Seminario: Linking demographic theory and data to forecast the dynamics of spatially-structured seasonally-mobile populations
Start: 24/10/2019 12:00 - End: 24/10/2019 13:00Place: Sala de Seminarios, IMEDEA
Linking demographic theory and data to forecast the dynamics of spatially-structured seasonally-mobile populations
Speaker. Dra Ana Payo-Payo, Univeristy of Aberdeen
Identifying life-history stages and locations controlling populations’ persistence and growth rates remains a key challenge for pure and applied ecologists. Seasonal movement is potentially a major cause of demographic structure that could shape population dynamics and persistence. Despite strong intuition that variation in seasonal movement could substantially affect the overall dynamics of populations inhabiting seasonally- and spatially-structured environments, we still lack: general models identifying fundamental principles of such systems and study systems with high-resolution data capturing seasonal dynamics. Therefore, we first build a theoretical full-annual-cycle matrix model that captures key dimensions of metapopulation structure in a seasonally varying environment. We conceptualise movement through two variable vital rates: seasonal movement probability and the associated seasonal movement survival probability, and derive metapopulation growth rates and associated elasticities for stereotypical short-lived and longer-lived species.
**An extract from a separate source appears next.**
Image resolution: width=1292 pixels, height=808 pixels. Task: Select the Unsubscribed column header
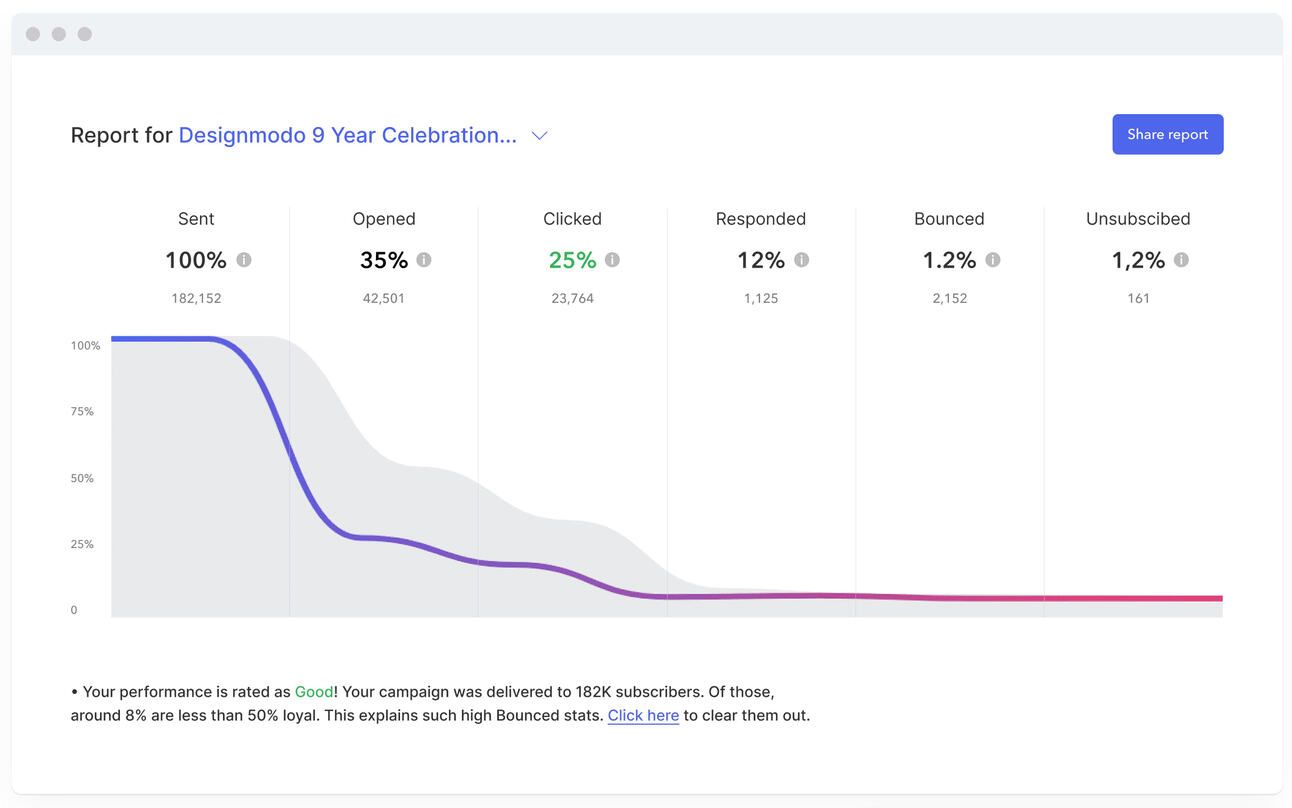(1138, 219)
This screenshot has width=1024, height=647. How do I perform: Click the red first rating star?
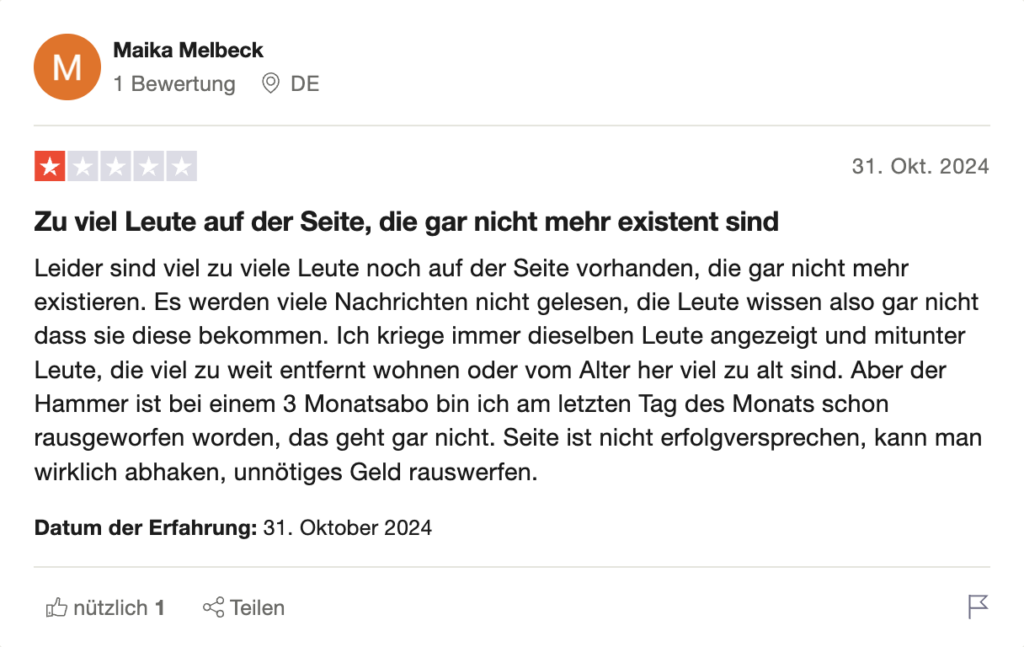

Further, we consider three levels of seasonal movement plasticity, allowing within-individual variation among seasons, years or lifetimes. We show that seasonal movement vital rates can affect population persistence and growth rate to degrees comparable to key vital rates typically understood to drive population dynamics, and that such effects can be non-linear. We thereby show how population dynamics theory can be extended to explicitly encompass variable seasonal mobility that is commonplace in nature. Second, we evaluate the impacts of extreme climatic events (ECEs) in key life-history traits of a seasonally mobile metapopulation of European shags (Phalacrocorax aristotelis) with a unique seasonal monitoring program. We were able to quantify selection on key vital rates of migrants versus residents through extreme and benign conditions and explored potential eco-evolutionary implications of selection in the face of climate change.